We ran the benchmark over and over with different thread allocations. The two main computational operations are Explosion (Extract) and Boolean. The Explosion involves identifying and extracting all the polygons that cross a given clipping window. The Boolean performs the layer logical operations and clipping. By changing the allocation between exploder threads and Boolean threads we can find the optimal distribution.

Thread-Scheme exploder,Boolean	1,1	1,6	1,12	2,6	4,4	6,6	6,1	12,1	12,12
Strategy	Single Thread	Boolean Heavy			Balanced		Exploder Heavy		Full
File Load (s)	1.53	1.61	1.53	1.62	1.54	1.54	1.61	1.58	1.53
Extract Time (s)	176.09	138.04	149.77	76.88	45.00	38.33	40.50	29.62	43.09
Total Time (s)	177.86	139.88	151.53	78.73	46.77	40.10	42.34	31.45	44.87
Peak Memory (MB)	182	231	277	235	236	260	217	242	321

It is clear that for this particular GDSII file (and window size) we are best off allocating as many threads to the Exploder as possible. That is likely because the number of polygons extracted in each window is small enough that a single Boolean thread handles it quite quickly. We are "extraction" limited in this example.

Polygon Window Counts

The balance between exploder threads and Boolean threads depends, to some extent, on how many polygons/vertices are present in the extracted window. The table below summarizes the counts.

Polygons, Vertices per Window	Min	Average	Max	Total
Input	0, 0	1,167 9,837	4,048, 25,813	1,167,367 9,837,111
Output	0 0	57 9,777	276 25,338	57,197 9,776,623

The ratio of polygons to vertices is much higher for the output because the MINUS operation results in many small holes in the output polygons which produces higher vertex counts per polygon.

Benchmark 2

In order to measure the effect of file size and to test on a different computer we ran the following benchmark on 3 files:

File	Size	Num of Cell Definitions	Layers	Logical Operations
caw_test1_mod.gds	144 MB	14,674	6,17,30	(6,17)-30
pan8.gds	765 MB	54,435	12,13,25,26,43,44	(12,13,43,44)-(25,26)
pan9.gds	3.1 GB	67,125	12,13,25,26,43,44	(12,13,43,44)-(25,26)

The Hardware

The machine used to run this benchmark:

CPU Intel Core i7-4770K @3.5GHz
RAM 32 GB
DISK - Intel SSD
Cores: 4 physical cores - hyperthreading is possible
OS Windows 8.1 Pro 64 bit

Timing

	Poly(Vertices) per Window Min	Poly(Vertices) per Window Avg	Poly(Vertices) per Window Max	Exploder,Boolean Threads vs. Time to Extract 1000 20 x 20 um Windows
caw_test1	21 (105)	1166(41,966)	4234 (9,842)	1,1 115.19	1,8 92.05	4,4 31.36	8,1 26.14	8,2 25.09	8,8 27.31
pan8	0 (0)	6,950 (41,996)	17,568 (102,504)	1,1 497.95	1,8 370,84	4,4 185.61	8,1 121.42	8,2 132.47	8,8 290.79
pan9	429 (2,145)	11,833 (70,873)	17,568 (102,504)	1,1 1,547.09	1,8 335.03	4,4 196.06	8,1 341.71	8,2 233.39	8,8 183.33

Flat vs. Hierarchical Input Data

Depending on the data source, the input to ClipExtract may be essentially flat. This might result from data in a given layer processed through some sort of OPC (Optical Proximity Corrrection) routine.

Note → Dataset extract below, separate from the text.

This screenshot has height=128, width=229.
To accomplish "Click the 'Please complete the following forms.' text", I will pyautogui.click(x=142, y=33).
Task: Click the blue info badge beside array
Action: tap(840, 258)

In order to determine whether large flat files are problematic, we took the hierarchical data we used in the first Benchmark and exploded it so that data in each layer is flat.

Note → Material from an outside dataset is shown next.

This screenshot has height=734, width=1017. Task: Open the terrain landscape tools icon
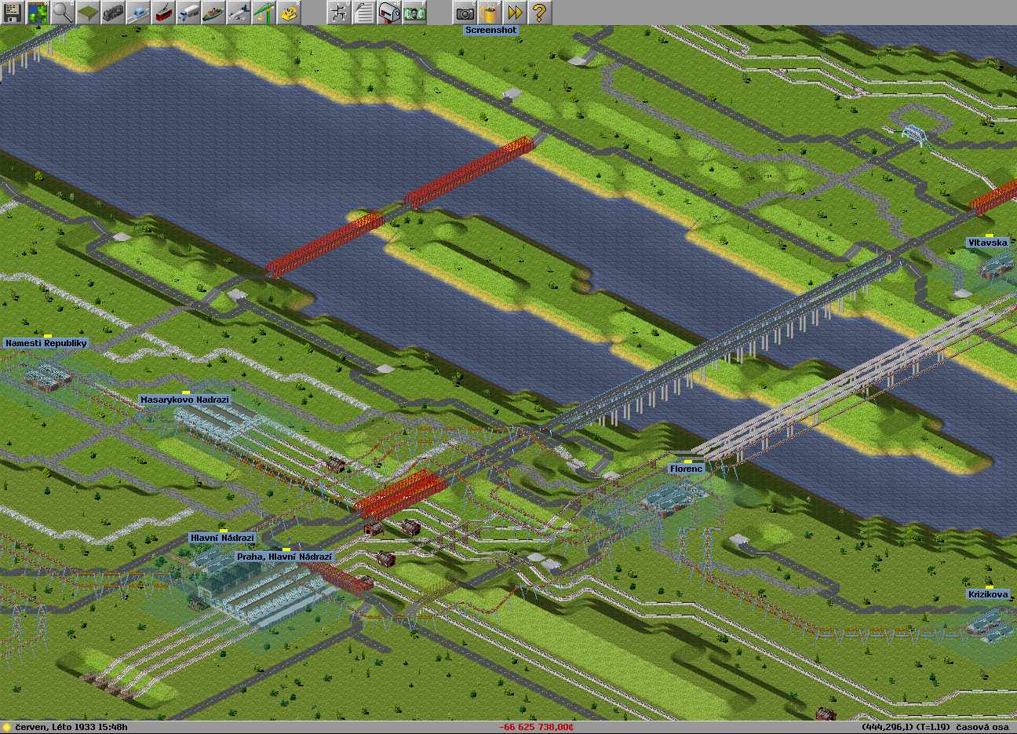click(88, 13)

caw_test1_mod.gds Hierarchical Layers 6,17,30 144 MB

Threads Exploder,Boolean	1,1	1,8	4,4	8,1	8,2	8,8
Extract Time (sec)	115.16	91.88	31.20	26.09	25.03	27.39
Load Time (sec)	1.72	1.67	1.67	1.68	1.67	1.69
Peak Memory MB	169	209	204	208	211	236

caw_test1_mod.gds Flat Layers 6,17,30 6040 MB

Threads Exploder,Boolean	1,1	1,8	4,4	8,1	8,2	8,8
Extract Time (sec)	114.87	91.69	31.07	26.05	24.96	27.37
Load Time (sec)	26.67	26.73	26.77	26.81	27.03	26.75
Peak Memory MB	3433	3471	3466	3471	3474	3501

Observations

The time needed to extract and Booleanize the 1000 windows is unchanged no matter whether the input data is hierarchical or flat. However the loading time ( a one time occurence) is greatly increased as is the memory footprint.